TASK BRIEF - Exactly the lines from the start of the data below through the line containing "Task: Click the green window dot" must be returned, and no others.
INPUT section start
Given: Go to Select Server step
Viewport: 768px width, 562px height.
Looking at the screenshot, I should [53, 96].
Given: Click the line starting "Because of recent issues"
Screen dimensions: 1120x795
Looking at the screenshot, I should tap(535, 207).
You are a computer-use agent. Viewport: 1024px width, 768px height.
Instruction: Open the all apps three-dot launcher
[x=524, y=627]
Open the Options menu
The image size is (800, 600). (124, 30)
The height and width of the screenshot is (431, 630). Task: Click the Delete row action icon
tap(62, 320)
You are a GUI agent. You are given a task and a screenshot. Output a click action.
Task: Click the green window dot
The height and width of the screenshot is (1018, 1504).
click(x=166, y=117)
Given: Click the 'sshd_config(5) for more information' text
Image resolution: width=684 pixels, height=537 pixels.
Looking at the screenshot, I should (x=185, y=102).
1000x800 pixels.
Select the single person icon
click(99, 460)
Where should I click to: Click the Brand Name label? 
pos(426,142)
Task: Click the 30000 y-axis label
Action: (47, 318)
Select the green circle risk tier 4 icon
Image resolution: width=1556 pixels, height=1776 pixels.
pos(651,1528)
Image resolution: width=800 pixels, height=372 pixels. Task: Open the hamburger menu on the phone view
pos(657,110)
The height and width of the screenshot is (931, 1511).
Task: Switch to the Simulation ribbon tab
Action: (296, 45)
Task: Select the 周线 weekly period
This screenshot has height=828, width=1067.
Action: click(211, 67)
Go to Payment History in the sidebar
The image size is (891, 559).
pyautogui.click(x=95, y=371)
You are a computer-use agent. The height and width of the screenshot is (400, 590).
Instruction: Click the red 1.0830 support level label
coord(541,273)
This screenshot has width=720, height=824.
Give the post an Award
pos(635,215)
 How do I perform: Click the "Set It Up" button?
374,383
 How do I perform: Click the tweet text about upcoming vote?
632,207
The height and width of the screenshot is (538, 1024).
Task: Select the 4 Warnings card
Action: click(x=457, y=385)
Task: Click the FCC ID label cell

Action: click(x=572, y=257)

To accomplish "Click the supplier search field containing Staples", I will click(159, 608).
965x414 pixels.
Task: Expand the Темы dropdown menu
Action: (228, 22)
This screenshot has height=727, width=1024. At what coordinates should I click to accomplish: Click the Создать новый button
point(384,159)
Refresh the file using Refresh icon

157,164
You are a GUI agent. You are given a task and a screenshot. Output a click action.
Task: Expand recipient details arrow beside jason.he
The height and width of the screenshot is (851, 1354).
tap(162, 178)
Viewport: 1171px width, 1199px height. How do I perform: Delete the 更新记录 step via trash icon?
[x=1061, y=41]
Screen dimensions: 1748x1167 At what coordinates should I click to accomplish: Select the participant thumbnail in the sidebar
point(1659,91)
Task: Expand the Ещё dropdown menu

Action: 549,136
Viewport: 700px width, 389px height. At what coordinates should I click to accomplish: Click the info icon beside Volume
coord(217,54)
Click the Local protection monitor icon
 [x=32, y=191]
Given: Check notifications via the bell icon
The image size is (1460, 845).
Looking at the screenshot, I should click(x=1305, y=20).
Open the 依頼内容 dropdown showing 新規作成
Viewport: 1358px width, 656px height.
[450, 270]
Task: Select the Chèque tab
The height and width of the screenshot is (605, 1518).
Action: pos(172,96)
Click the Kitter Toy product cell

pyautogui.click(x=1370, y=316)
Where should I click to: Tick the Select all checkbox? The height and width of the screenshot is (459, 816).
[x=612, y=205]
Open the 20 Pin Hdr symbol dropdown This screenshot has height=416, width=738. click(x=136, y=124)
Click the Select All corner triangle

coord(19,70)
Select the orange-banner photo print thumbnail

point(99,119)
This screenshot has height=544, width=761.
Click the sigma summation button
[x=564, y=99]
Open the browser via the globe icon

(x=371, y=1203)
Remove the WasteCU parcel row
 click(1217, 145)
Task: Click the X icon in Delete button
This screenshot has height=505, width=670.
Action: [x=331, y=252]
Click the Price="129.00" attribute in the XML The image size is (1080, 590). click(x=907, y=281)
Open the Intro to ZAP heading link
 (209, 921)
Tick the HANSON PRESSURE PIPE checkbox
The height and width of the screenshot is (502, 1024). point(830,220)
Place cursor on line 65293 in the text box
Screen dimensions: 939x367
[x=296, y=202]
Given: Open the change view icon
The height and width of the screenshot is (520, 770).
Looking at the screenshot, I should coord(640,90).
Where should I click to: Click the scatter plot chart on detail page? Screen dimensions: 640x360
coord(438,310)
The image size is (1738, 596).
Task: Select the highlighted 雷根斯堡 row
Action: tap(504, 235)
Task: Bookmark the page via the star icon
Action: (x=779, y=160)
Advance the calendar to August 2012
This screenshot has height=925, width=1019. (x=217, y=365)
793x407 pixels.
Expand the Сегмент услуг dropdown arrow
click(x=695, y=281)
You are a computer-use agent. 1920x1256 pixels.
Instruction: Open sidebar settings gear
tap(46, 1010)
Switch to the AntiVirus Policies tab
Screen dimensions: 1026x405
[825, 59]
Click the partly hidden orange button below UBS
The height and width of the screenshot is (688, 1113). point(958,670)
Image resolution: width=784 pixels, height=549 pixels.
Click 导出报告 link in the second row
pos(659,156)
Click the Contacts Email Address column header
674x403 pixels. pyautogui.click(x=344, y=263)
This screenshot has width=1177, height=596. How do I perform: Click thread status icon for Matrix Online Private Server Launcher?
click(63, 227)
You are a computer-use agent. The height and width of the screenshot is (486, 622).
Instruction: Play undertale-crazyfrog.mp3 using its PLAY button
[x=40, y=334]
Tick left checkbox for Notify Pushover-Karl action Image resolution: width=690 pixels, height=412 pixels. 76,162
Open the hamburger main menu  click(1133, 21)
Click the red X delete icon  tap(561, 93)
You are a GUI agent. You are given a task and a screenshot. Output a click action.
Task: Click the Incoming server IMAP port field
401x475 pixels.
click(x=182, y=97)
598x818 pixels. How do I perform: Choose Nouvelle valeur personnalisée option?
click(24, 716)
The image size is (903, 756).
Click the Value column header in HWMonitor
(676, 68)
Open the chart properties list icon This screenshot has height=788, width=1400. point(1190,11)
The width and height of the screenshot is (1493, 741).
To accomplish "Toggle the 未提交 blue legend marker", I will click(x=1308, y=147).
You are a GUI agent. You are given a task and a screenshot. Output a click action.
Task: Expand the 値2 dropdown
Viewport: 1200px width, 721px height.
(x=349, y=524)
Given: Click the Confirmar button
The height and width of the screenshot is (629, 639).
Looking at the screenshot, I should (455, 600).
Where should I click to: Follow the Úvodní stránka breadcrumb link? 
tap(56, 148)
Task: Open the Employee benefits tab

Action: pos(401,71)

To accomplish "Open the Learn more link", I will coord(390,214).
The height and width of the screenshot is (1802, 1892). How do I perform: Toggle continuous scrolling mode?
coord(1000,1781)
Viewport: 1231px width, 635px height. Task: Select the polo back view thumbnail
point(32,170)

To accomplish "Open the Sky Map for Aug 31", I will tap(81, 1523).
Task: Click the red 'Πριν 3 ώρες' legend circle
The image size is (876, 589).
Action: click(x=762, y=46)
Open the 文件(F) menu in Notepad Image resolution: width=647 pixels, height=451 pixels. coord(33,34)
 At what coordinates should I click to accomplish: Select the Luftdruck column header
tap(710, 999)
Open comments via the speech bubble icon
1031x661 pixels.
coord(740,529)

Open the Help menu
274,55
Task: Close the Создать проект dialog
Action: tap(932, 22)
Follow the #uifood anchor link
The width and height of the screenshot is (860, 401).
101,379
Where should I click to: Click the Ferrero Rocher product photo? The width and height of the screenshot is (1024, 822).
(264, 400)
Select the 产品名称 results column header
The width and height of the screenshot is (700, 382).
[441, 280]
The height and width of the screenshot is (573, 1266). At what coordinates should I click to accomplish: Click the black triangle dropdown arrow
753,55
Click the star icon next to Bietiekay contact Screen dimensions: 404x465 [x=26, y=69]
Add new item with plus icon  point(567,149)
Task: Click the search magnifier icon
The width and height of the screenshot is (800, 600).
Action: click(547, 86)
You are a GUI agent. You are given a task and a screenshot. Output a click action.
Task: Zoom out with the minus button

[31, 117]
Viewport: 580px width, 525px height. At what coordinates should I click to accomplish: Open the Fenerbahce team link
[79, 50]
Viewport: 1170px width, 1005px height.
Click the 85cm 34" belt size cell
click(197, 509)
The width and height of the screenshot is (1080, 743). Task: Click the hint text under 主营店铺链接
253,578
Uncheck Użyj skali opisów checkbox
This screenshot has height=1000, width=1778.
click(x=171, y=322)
INPUT section end
ANSWER BOX -
Given: Go to Select Server step
Viewport: 768px width, 562px height.
Looking at the screenshot, I should [53, 96].
Given: Click the line starting "Because of recent issues"
Screen dimensions: 1120x795
Looking at the screenshot, I should tap(535, 207).
You are a computer-use agent. Viewport: 1024px width, 768px height.
Instruction: Open the all apps three-dot launcher
[x=524, y=627]
Open the Options menu
The image size is (800, 600). (124, 30)
The height and width of the screenshot is (431, 630). Task: Click the Delete row action icon
tap(62, 320)
You are a GUI agent. You are given a task and a screenshot. Output a click action.
Task: Click the green window dot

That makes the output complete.